The USTR cited a study by the Organization for Economic Cooperation and Development (OECD) and European Union Intellectual Property Office which found the Philippines and other countries like China, India, Vietnam, Indonesia, and Pakistan as the leading sources of counterfeit medicines distributed globally.
In addition, USTR said that in the past year, countries continue to report significant quantities of counterfeit imports from China, including coronavirus disease 2019 testing kits, personal protective equipment such as those air-purifying particulate respirators meeting US Department of Health certification standards (N95) and equivalent masks, sanitizers, detergents and disinfectants.
“We visited the report which OECD cited and it apparently covered matters between 2014 and 2016, in short, items which most likely are outdated and no longer exist,” he said.
Nonetheless, the IPOPHL is conferring with the FDA, PNP, NBI and BOC on the matter.
Apart from counterfeit medicines, the USTR said the Philippines, along with India and Malaysia reportedly have slow opposition or cancellation proceedings on trademarks.
Both concerns were also raised by the USTR in last year’s Special 301 report.
“We have been improving our processes since I took over in 2020. We just have to comply with the processes under the IP Code on cancellation of trademarks,” Barba said.
Pascua said the IPOPHL’s Bureau of Legal Affairs, which has instituted and strengthened its alternative dispute resolution processes, has seen an increase in cases resolved through the alternative mechanism.
He also said cases submitted for decision have been given a 40-day period for issuance of decision.
“Thus, the improvements made will make disposition of trademark opposition cases one of the fastest in ASEAN (Association of Southeast Asian Nations),” he said.
While USTR raised some concerns on counterfeit medicines and trademark cancellation proceedings in the Philippines, it recognized the country as among those with measures against unauthorized camcording.

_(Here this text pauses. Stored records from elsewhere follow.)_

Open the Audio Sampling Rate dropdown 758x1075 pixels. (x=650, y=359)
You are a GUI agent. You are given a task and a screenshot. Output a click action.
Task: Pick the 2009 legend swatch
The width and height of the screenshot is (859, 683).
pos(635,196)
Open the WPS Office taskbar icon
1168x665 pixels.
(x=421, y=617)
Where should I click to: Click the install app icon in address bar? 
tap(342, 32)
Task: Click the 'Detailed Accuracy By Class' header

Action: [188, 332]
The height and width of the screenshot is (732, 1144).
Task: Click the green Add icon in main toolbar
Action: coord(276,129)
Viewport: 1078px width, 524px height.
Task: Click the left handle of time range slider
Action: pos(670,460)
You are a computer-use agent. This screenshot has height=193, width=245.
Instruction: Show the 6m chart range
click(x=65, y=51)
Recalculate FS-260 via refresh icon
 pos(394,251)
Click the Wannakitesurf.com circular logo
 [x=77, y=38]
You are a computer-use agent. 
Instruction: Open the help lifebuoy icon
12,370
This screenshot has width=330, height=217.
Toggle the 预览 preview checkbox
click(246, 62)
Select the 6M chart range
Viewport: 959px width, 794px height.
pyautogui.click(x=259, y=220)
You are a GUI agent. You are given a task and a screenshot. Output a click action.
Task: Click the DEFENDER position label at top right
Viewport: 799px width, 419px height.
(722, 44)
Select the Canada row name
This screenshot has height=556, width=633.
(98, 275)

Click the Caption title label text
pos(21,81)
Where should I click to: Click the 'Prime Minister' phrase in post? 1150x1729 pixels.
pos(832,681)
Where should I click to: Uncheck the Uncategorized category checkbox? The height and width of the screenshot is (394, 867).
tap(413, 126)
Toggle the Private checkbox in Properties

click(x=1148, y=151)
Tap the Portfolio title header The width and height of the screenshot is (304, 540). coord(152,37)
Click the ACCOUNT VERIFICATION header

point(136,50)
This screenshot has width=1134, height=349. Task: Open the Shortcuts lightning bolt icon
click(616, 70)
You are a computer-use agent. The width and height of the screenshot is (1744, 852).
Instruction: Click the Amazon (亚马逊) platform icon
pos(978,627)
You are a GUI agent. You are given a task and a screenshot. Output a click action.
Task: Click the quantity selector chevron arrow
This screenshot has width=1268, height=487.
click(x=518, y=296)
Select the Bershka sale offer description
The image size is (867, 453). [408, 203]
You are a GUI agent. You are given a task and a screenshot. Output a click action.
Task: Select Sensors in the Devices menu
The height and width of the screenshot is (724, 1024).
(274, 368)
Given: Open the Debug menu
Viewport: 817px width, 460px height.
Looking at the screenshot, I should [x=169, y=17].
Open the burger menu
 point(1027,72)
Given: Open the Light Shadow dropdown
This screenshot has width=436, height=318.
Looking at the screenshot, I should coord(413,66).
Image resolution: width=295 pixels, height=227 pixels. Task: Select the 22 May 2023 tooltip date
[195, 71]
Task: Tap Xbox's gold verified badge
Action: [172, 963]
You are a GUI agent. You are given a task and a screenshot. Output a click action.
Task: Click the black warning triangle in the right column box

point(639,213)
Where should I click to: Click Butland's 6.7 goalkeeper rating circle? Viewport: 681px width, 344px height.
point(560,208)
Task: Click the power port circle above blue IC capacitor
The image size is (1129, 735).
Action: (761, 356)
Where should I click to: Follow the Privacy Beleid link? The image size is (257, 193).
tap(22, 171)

“The US urges countries to adopt laws and enforcement practices designed to prevent unauthorized camcording, such as laws that have been adopted in Canada, Japan, the Philippines, and Ukraine,” USTR said.
The USTR’s Special 301 report identified Argentina, Chile, China, India, Indonesia, Russia, and Venezuela as countries on the priority watch list or those with the most significant concerns on insufficient IP protection or enforcement. These countries will be subject to intense bilateral engagement in the coming year.